Parents (and even third parties) may have a dispute (within a divorce or separately if not divorcing) regarding custody of children.
Custody is comprised of TWO components:
- Legal Custody – decision making
- Physical Custody – where a child resides
It is uncommon for one parent to be granted sole legal custody (decision making) of a child unless the other parent is incapacitated, unfit, absent, or otherwise creates some significant impediment relative to the child’s education, health care, religion, etc. More often, parties have joint legal custody such that they will be required to make non day-to-day decisions together. For example: what school a child attends is an issue of legal custody but what color shirt they should wear to school is just day to day parenting.

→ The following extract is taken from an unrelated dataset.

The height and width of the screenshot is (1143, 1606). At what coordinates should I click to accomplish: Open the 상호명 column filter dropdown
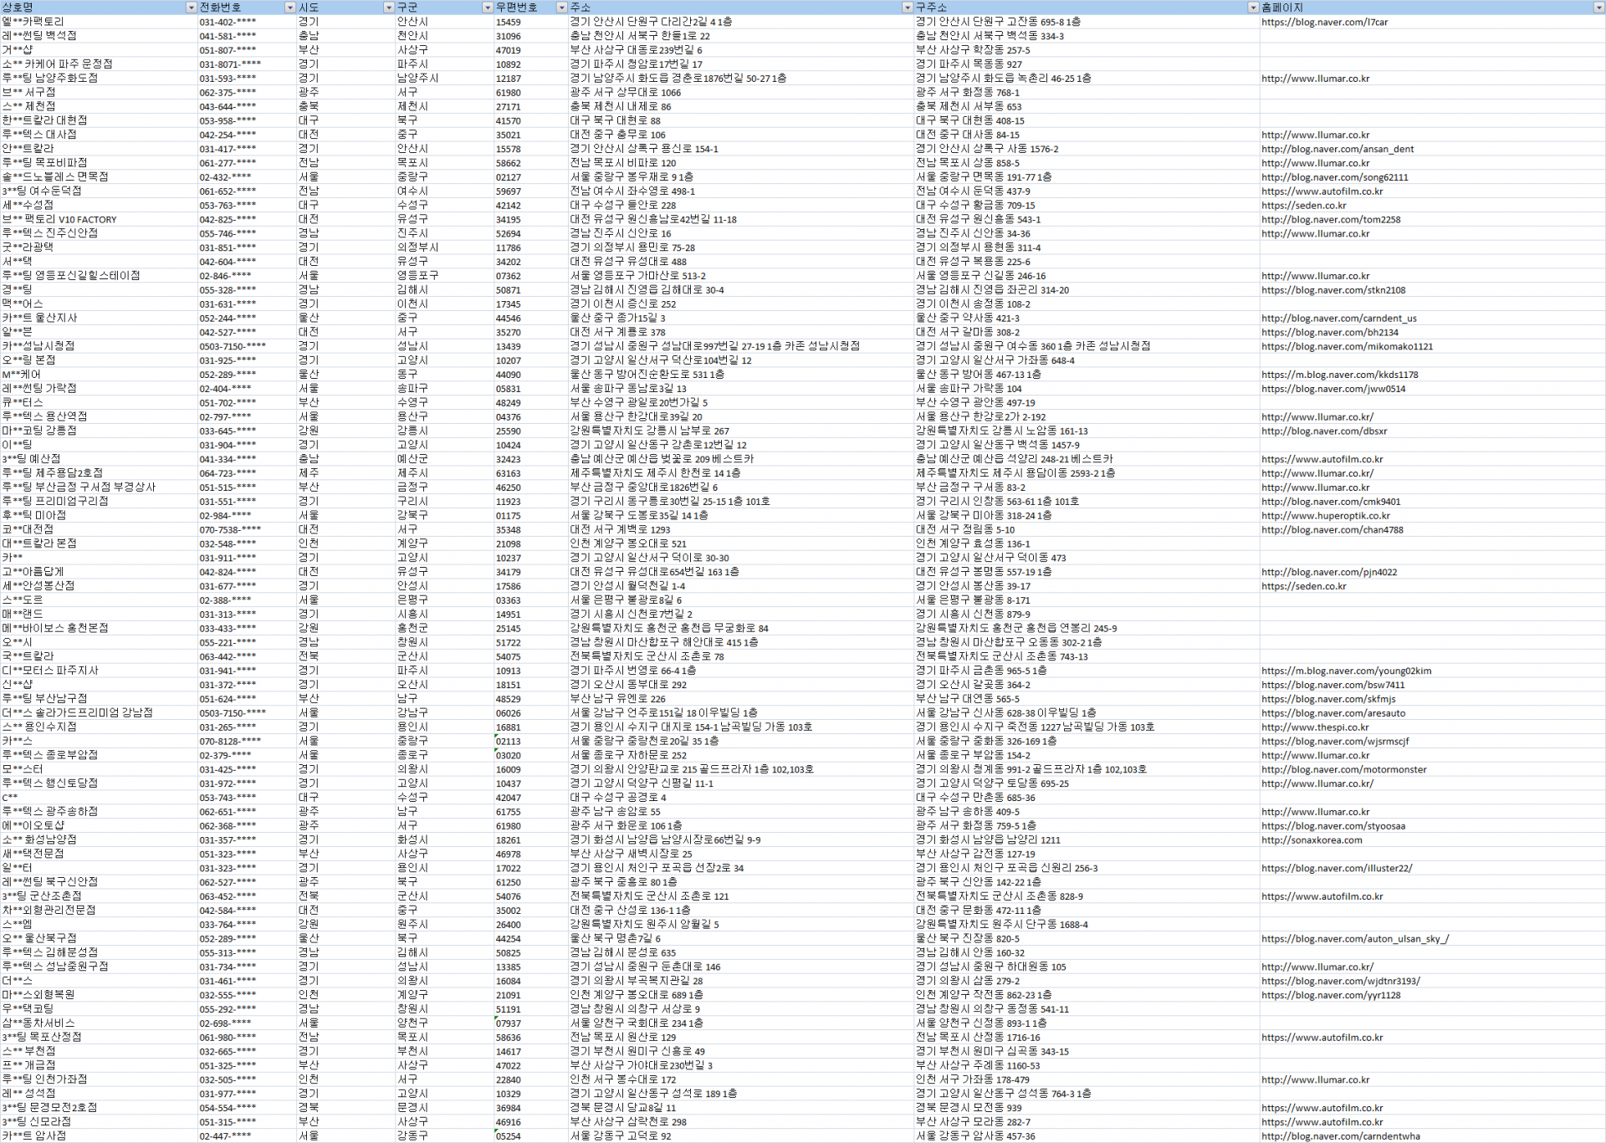click(x=191, y=8)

Physical custody (a/k/a residential custody) is about where a child spends their time. This is generally the bigger dispute among parents. Parents can have arrangements where one has primary custody and the other has parenting time (usually less than 104 overnights per year) or shared custody (erroneously called joint custody, 50/50 custody or equal custody by some) wherein both parent have similar contributions to the child’s care taking and regular involvement. Generally (due to the correlation with the child support guidelines) the shared parenting concept kicks in when one parent has at least 104 overnights. The parent having the majority of overnights is considered the parent of primary residence (PPR) while the other having at least 104 overnights, but less than 50% is the parent of alternate residence (PAR). Some people will refer to a 50/50 schedule, which rarely works for school aged children unless the parties live quite close. There is some pending legislation regarding a 50/50 rebuttable presumption for parenting time but this is not yet statutory law in NJ. However, custody experts often recommend schedules close to 50/50 if the relationship would benefit the child and the parties live close and can be cooperative.